[RECORD SET]
Segment Open
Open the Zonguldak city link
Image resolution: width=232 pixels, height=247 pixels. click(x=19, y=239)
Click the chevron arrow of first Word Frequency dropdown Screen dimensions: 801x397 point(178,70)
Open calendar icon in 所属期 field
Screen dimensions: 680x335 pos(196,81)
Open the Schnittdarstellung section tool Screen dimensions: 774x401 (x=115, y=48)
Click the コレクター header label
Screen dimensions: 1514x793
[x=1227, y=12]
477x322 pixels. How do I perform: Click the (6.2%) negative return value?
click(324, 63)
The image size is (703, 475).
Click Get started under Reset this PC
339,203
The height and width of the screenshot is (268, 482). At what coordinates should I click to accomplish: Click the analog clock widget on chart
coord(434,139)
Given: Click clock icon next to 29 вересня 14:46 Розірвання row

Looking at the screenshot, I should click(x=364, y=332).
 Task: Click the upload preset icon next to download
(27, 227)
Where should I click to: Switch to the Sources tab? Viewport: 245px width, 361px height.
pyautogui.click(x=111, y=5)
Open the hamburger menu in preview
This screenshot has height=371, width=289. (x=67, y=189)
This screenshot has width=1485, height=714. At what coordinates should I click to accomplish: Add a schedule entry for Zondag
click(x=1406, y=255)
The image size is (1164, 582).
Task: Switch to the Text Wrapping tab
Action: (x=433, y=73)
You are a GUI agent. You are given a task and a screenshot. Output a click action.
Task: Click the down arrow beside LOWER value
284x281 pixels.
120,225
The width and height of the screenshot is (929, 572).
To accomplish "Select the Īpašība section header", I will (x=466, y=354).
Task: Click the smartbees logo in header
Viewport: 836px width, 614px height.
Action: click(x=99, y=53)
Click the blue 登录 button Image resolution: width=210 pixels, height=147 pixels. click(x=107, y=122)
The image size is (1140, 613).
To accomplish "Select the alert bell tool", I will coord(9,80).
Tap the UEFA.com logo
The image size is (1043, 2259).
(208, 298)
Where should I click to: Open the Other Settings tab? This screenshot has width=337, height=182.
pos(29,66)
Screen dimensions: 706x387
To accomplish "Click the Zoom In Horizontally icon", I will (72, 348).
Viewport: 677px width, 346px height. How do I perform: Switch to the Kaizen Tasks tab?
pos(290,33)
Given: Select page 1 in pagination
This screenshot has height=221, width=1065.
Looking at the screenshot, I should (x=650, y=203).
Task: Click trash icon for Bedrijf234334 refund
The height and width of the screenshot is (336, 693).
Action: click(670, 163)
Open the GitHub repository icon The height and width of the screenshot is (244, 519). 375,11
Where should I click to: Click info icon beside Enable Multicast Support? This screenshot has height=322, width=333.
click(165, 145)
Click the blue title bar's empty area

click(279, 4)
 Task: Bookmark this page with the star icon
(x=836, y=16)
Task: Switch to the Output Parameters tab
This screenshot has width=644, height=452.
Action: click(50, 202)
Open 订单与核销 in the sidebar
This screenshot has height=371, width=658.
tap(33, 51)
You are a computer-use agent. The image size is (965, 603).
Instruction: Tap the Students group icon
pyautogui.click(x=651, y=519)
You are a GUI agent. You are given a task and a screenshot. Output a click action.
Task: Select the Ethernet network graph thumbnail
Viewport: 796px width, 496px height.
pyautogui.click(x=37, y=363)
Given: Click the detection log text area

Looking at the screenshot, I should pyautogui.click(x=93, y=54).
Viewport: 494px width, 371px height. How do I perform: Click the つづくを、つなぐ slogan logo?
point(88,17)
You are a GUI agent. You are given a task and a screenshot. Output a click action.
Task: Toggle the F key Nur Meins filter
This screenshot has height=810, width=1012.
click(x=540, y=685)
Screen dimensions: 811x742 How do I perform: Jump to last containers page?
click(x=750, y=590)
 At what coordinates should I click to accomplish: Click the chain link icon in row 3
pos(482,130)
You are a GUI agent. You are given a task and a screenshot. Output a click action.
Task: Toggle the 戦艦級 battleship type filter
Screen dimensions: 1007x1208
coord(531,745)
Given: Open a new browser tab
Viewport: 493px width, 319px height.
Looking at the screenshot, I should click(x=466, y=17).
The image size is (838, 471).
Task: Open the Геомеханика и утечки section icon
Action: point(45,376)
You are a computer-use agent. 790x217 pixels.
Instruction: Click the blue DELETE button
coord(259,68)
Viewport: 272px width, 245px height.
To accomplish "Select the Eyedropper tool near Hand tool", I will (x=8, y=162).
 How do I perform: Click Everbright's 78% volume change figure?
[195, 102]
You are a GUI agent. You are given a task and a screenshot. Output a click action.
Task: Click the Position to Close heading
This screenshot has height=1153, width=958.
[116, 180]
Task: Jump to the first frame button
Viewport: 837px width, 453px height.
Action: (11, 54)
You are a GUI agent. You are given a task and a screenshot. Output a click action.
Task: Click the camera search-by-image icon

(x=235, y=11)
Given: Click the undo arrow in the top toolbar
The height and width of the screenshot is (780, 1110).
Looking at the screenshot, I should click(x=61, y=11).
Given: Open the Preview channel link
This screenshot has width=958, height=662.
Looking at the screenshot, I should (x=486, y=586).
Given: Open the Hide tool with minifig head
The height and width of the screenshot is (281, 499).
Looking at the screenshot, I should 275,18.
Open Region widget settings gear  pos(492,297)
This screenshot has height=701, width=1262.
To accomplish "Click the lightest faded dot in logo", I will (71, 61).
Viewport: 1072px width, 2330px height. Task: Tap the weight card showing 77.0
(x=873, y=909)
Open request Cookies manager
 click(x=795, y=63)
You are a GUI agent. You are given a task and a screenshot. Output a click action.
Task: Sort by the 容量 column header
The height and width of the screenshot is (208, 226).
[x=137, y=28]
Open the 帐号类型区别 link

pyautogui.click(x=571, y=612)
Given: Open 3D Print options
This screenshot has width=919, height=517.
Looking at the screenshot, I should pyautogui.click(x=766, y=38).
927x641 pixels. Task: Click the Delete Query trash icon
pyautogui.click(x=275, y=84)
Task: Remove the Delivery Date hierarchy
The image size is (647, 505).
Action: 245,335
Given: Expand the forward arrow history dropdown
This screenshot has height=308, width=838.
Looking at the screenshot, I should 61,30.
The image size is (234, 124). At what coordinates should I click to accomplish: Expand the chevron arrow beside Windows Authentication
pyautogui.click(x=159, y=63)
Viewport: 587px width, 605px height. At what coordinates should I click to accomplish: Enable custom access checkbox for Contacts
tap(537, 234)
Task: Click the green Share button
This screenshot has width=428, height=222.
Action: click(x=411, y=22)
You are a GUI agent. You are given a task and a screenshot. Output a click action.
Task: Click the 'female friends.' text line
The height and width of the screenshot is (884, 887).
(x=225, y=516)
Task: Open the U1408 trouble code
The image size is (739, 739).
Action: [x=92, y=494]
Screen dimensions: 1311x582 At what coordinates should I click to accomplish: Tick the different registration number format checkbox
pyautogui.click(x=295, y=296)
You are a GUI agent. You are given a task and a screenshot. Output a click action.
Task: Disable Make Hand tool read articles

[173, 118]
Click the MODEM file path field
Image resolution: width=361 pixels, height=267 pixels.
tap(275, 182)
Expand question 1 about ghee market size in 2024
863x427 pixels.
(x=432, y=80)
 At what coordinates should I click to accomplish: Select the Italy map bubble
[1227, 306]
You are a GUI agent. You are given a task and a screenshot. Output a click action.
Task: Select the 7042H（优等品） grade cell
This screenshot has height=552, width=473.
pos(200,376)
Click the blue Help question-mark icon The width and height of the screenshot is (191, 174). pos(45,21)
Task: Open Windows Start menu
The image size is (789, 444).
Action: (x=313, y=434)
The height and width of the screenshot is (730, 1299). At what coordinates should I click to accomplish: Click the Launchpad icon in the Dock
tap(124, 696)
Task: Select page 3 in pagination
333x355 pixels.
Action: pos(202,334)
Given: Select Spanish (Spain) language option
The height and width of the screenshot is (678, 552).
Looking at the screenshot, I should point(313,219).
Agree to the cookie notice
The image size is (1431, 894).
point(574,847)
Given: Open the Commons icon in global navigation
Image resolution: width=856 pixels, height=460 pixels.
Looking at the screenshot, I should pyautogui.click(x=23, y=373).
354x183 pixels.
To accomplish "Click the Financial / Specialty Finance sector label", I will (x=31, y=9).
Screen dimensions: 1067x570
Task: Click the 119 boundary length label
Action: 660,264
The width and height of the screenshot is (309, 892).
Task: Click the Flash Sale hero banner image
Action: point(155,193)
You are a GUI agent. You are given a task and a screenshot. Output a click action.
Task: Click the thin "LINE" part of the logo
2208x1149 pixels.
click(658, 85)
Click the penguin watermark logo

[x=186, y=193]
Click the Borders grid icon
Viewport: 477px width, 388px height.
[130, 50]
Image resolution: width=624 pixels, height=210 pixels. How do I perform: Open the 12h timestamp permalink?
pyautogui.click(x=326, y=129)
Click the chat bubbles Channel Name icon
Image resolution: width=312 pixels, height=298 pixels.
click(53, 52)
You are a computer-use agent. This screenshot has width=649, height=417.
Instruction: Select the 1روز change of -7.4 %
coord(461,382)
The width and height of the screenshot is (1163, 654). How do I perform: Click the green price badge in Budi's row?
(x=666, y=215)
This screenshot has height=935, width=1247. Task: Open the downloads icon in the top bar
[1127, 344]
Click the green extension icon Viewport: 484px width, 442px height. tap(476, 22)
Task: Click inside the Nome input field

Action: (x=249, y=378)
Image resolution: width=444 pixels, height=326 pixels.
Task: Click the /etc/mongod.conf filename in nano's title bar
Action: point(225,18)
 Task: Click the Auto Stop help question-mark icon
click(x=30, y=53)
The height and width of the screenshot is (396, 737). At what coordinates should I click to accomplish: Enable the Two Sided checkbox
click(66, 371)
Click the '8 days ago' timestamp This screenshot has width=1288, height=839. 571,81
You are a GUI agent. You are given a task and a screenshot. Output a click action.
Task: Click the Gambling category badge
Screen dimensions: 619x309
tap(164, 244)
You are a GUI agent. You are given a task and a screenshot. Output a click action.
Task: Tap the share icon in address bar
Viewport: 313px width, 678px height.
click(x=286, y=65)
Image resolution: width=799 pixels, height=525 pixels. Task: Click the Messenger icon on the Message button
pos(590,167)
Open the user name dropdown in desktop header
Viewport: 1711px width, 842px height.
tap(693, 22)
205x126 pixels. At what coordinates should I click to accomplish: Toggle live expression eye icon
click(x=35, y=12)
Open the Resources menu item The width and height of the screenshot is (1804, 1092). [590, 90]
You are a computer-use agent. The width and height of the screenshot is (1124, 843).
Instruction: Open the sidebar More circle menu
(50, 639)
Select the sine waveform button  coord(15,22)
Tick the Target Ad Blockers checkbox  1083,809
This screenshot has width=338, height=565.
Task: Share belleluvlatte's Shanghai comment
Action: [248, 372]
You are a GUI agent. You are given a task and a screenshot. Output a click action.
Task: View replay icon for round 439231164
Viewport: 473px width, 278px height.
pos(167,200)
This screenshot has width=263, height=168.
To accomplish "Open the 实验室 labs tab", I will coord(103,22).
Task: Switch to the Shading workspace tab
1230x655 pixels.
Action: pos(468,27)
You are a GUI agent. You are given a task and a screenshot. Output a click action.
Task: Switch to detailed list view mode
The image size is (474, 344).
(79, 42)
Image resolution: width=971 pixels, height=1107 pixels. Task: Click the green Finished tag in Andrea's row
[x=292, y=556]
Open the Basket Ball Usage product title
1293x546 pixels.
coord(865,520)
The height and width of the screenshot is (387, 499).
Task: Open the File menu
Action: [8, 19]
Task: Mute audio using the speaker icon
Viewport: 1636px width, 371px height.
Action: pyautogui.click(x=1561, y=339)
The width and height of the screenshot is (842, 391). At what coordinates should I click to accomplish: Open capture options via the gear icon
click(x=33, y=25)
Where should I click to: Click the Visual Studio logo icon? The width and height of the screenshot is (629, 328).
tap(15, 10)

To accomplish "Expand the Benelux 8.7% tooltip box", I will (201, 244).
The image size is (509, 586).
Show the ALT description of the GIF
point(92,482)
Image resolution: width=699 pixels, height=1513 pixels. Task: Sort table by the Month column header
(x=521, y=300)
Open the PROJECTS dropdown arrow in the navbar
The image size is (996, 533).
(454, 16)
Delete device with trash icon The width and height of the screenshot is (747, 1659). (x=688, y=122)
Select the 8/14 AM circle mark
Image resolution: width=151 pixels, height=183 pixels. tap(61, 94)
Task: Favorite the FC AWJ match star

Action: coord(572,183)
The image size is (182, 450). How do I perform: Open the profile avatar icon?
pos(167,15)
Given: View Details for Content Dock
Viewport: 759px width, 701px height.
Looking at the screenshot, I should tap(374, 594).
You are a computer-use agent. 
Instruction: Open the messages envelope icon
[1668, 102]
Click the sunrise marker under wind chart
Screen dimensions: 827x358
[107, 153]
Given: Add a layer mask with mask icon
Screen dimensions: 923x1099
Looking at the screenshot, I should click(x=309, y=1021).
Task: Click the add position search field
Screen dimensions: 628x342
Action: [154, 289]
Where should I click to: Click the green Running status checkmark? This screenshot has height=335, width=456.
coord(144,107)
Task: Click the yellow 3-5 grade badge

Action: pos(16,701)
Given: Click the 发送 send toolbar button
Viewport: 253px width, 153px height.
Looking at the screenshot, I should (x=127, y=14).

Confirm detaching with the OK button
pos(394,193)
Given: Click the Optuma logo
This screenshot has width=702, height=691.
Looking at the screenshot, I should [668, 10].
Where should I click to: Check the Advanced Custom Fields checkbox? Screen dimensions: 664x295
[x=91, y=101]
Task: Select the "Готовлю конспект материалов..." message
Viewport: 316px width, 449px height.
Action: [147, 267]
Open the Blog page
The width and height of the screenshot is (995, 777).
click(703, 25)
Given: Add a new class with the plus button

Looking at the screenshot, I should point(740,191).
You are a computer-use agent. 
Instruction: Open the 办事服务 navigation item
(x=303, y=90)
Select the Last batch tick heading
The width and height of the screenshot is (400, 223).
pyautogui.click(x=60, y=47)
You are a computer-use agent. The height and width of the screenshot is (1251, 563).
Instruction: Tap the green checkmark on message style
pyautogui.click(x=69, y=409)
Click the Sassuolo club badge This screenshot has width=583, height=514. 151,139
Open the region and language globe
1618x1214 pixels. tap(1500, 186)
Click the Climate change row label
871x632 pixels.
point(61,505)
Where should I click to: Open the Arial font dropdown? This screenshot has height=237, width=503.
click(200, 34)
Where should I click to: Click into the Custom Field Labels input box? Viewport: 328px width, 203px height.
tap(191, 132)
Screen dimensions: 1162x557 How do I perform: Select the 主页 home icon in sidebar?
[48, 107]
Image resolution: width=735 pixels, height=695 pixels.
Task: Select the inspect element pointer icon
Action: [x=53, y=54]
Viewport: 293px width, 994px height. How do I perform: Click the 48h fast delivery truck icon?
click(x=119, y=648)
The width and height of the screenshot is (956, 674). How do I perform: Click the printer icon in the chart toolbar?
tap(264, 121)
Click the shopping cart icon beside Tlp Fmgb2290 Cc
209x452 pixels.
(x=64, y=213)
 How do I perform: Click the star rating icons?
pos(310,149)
Segment Closed
[THE TASK] If a line contains the string "filter", it counts toward the total; state that total for the records above and nothing more.

[EXERCISE SOLUTION] 2